Конечно, прямая экстраполяция неоправданна, существуют и различия: они присутствуют в идеологиях. Юродивый в церковном смысле через социальные и телесные практики предлагал истину божественного провидения (идею спасения, святости, греховности и т.п.), минуя интерпретацию Священного Писания. Истина демонстрируется непосредственно как «правда Божия», понятная любому простолюдину, поэтому в православной культуре, в народной среде их считали блаженными или пророками. Идеология публичного искусства, в свою очередь, средствами понятных для "неподготовленной аудитории" образов строится на актуализации, отстаивании или напоминании об идеалах демократического, либерального строя. Для социального поворота в современном искусстве характерно звучание таких основных идей, как социальная справедливость, антиотчуждение, антигероизм и антикапитализм.


При этом возникает оговорка: нередко в институционализированном юродствовании необходимые качества юродивого (скромность, анонимность, самоистязание) превращались в противоположные (высокомерие, тщеславие и т.п.). Такая же ситуация может возникнуть и в нашей парадигме. Тот, кто проблематизирует господствующие системы практик производства истины (дискурс науки, искусства, религии), может уверовать в собственный пророческий дар с катастрофическим избытком.

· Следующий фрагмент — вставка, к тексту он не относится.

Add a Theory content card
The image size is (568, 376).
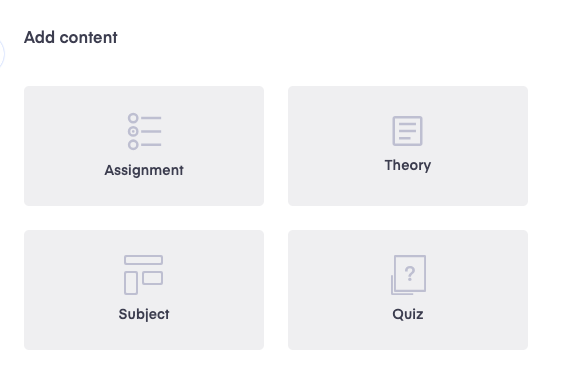click(408, 146)
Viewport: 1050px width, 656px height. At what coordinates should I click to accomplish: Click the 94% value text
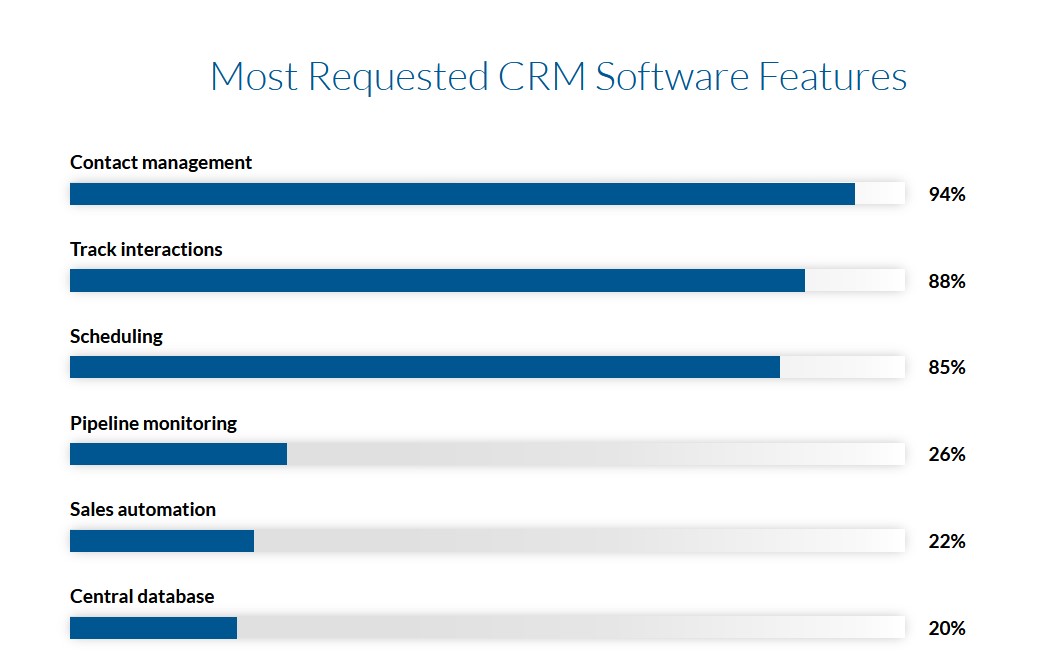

Потенциально это может привести к попытке создать социальную утопию, «другой мир», соблазн воспитать человека по собственному подобию.

Например, хорошо известный «скульптор человеческих душ» Джозеф Бойс - художник-постмодернист, хороший оратор и педагог, в своих акциях всегда обращается к аудитории с императивной агитационной энергией, которую подкрепляет своим знаковым имиджем (шляпа, плащ, рыболовный жилет). В своем стремлении превратить каждого человека в художника, он настаивает на установлении демократически-социалистического порядка с минимальным влиянием государства и максимальной ролью самоуправления. При этом, диктат произвола и беззакония должен установиться средствами, конечно же, искусства. Мастер предлагает анархию вместо демократии, а первоочередное место в утопическом мире должно занять искусство, возглавляемое, очевидно, самым Дж. Бойс. То есть это неприемлемый диктат искусства и тирания художника.

Соответственно, художественные практики публичного искусства избегают прямого назидания или определения конечных целей индивидуальной саморефлексии. Так же действовали и юродивые. Эта стратегия оставляет право выбора за конкретной личностью, художник - постмодернистский юродивый - лишь предлагает предтексты, предметы дискуссии (реалии общества потребления, последствия урбанизации, положение социальных маргиналов, атомизация городского образа жизни и т.д.).


Целью публичного искусства не является разрушение / размывание сущностных, глобальных основ социального бытия и последующее навязывание другого общественного строя, который будет по душе автору или ... заказчику. Художник должен использовать определенную этажно текстовую расхлябанность, разреженность художественных образов, с присущей претензией качественно улучшить уже существующий социальный порядок, «акселерировать» процессы включения, а не отторжение и отчуждение; актуализировать уникальную культуру и память сообщества, опираясь унификации под монокультурным «девятым валом » государства. Художник должен спровоцировать индивидуальную рефлексию, а не подтверждать расхожие клише и стереотипы; вызвать спор, диалог, культивировать ответственность, способствовать процессу самоидентификации, а не предлагать готовый «гармоничный» набор социальных ролей.



И, наконец, публичное искусство должно направлять критику на себя же, освобождая искусство от социально сконструированных представлений о художнике как о гении, святом, который один знает как нам следует жить.